Klein, de son côté, entreprend une restructuration brutale d’Apple : licenciements massifs, gel des projets secondaires, rationalisation des dépenses. Il réorganise également les droits d’auteur et négocie un nouveau contrat de distribution avec EMI/Capitol.

Sur le plan financier, son action est efficace. Mais sur le plan humain, elle est désastreuse.

Le procès McCartney vs. The Beatles

Le 31 décembre 1970, Paul McCartney engage une procédure légale sans précédent : il attaque en justice les trois autres Beatles, pour obtenir la dissolution judiciaire de leur partenariat. L’acte est brutal, mais nécessaire à ses yeux : c’est la seule façon d’échapper à l’autorité de Klein et de reprendre le contrôle de ses œuvres.

Le procès s’ouvre en février 1971. Pendant des mois, documents, contrats, correspondances sont examinés. Paul insiste sur le fait qu’il a été forcé à signer des accords qu’il n’approuvait pas. Il affirme que Klein n’agit pas dans l’intérêt collectif, mais pour son profit personnel.

La justice lui donnera raison. Le 12 mars 1971, la Haute Cour de Londres prononce la dissolution officielle des Beatles en tant qu’entité légale. Le rêve est mort. Définitivement.

L’après-Beatles : la désillusion Harrison

George Harrison, qui avait été l’un des plus fervents partisans de Klein, déchante rapidement. Lors du Concert for Bangladesh, organisé en août 1971, Klein s’arroge un rôle central dans la gestion financière. Très vite, des doutes émergent sur la redistribution des fonds.

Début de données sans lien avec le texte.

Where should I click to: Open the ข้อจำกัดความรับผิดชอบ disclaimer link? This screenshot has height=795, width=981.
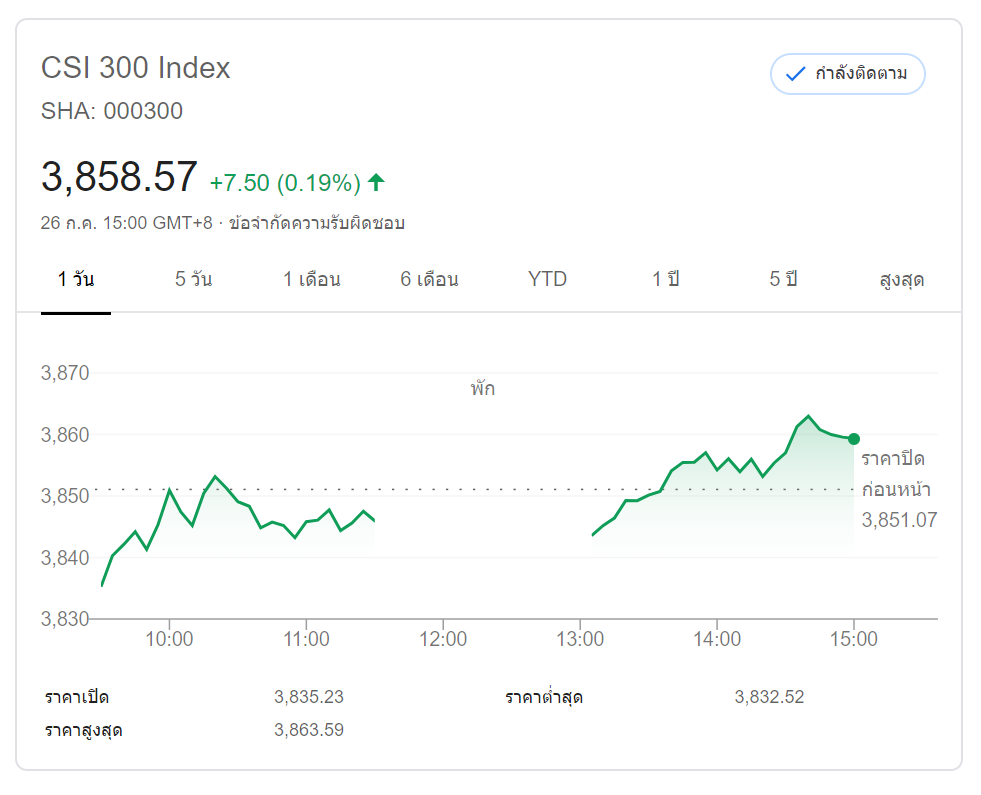(x=316, y=223)
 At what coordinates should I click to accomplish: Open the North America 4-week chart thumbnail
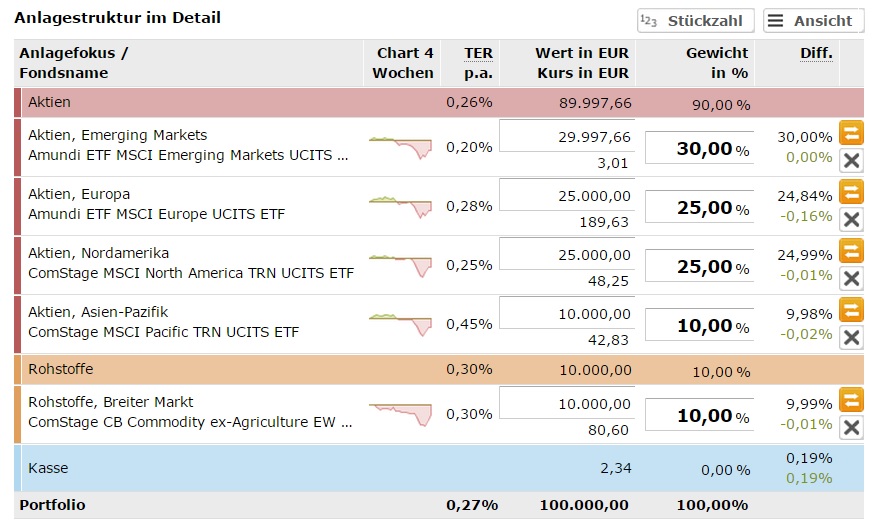click(400, 265)
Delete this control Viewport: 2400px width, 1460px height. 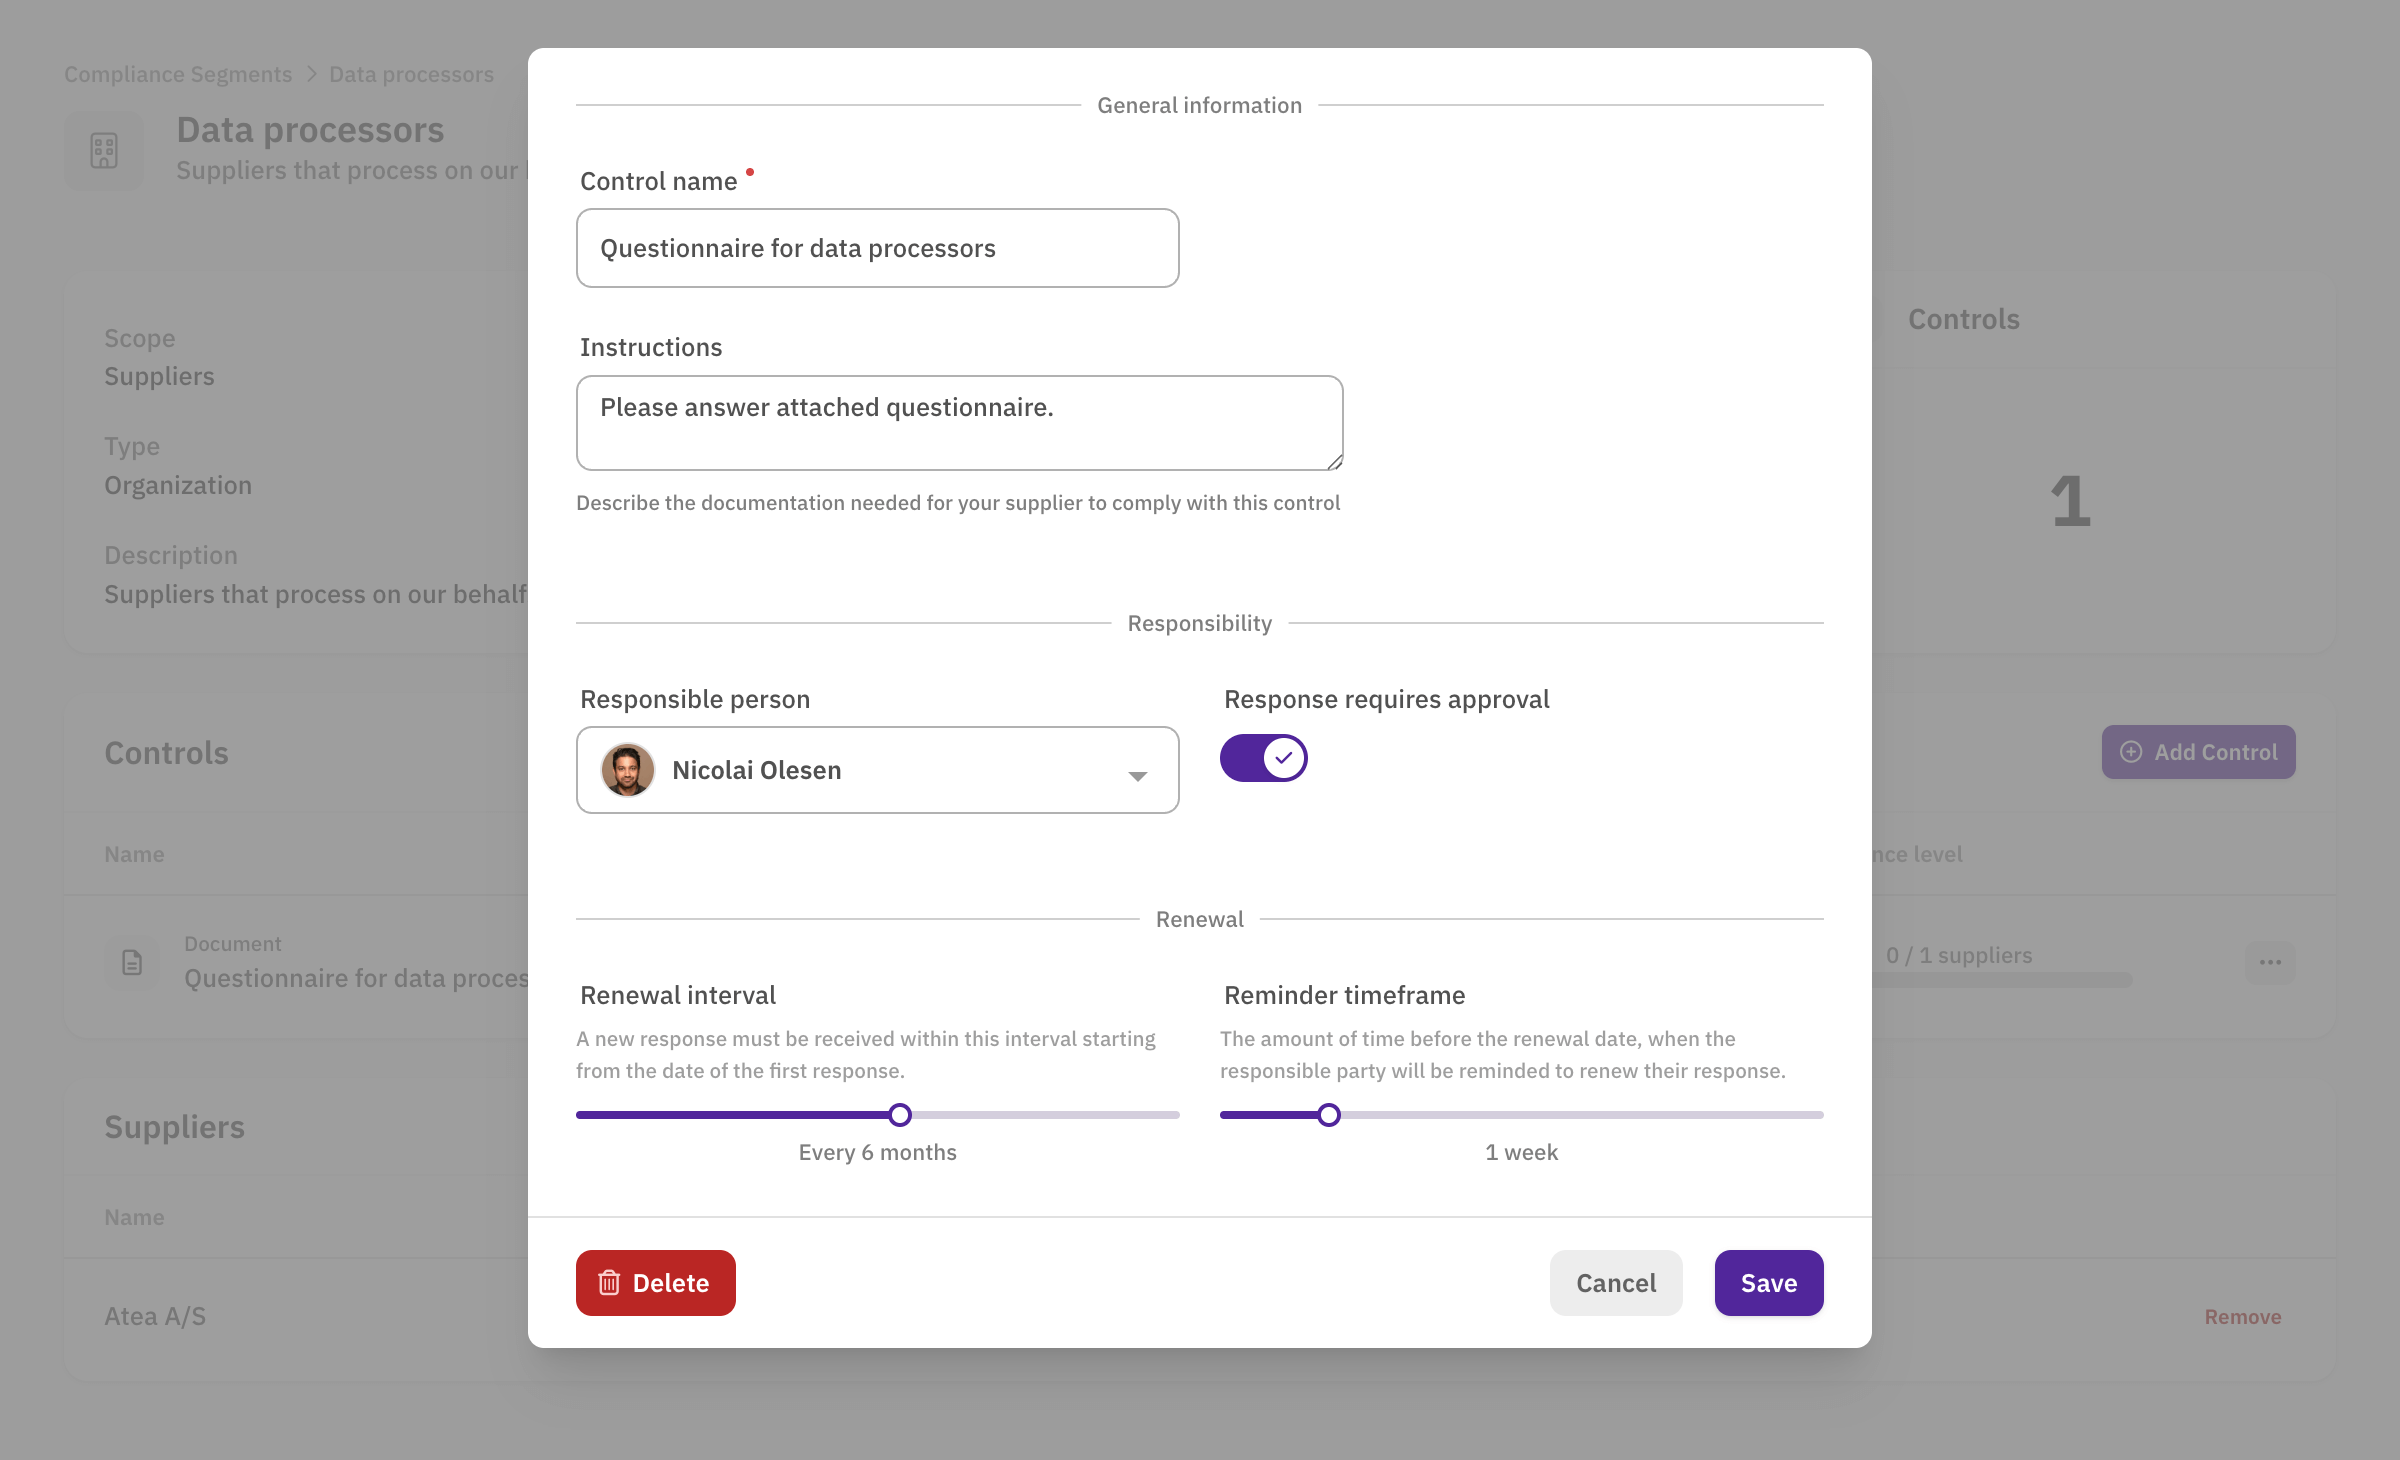(x=656, y=1283)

L’IRS (le fisc américain) bloque une partie des recettes, suspectant des irrégularités.

Harrison, furieux, comprend que Klein n’est peut-être pas ce chevalier blanc qu’il avait imaginé. Il se sent trahi, manipulé. Lennon lui-même, pourtant défenseur acharné de Klein, commence à douter. En 1973, les trois ex-Beatles rompent officiellement leur contrat avec lui.

Klein, de son côté, retourne à d’autres affaires. Il continuera à gérer le catalogue d’ABKCO, sa maison de disques, et entretiendra une réputation sulfureuse jusqu’à sa mort en 2009.

Un personnage controversé dans la mythologie Beatles

Allen Klein reste l’un des personnages les plus ambigus de la saga Beatles. Génie des contrats ou escroc mondain ? Sauveur d’une entreprise en faillite ou fossoyeur d’un groupe mythique ? La vérité, comme souvent, se situe entre les deux.

Il est indéniable qu’il a remis de l’ordre dans un système à la dérive. Mais sa méthode — brutale, opaque, intéressée — a fracturé un équilibre déjà fragile. Il n’est pas la cause première de la séparation des Beatles. Mais il en fut l’accélérateur. Le catalyseur. Le révélateur.

Une rupture irréparable

L’affaire Klein, plus qu’une simple dispute financière, marque une rupture idéologique. D’un côté, McCartney, artisan, perfectionniste, héritier des traditions musicales britanniques. De l’autre, Lennon, plus instinctif, plus radical, attiré par les figures de pouvoir et de confrontation.

George Harrison, pris en étau, finira par fuir le tumulte en se retirant du monde du show-business, pour ne garder que l’essentiel : sa guitare, son jardin, sa foi.

Et au milieu de ce chaos, Klein, l’homme d’affaires sans racines artistiques, qui aura joué, malgré lui ou non, un rôle décisif dans le dernier acte du groupe le plus célèbre du monde.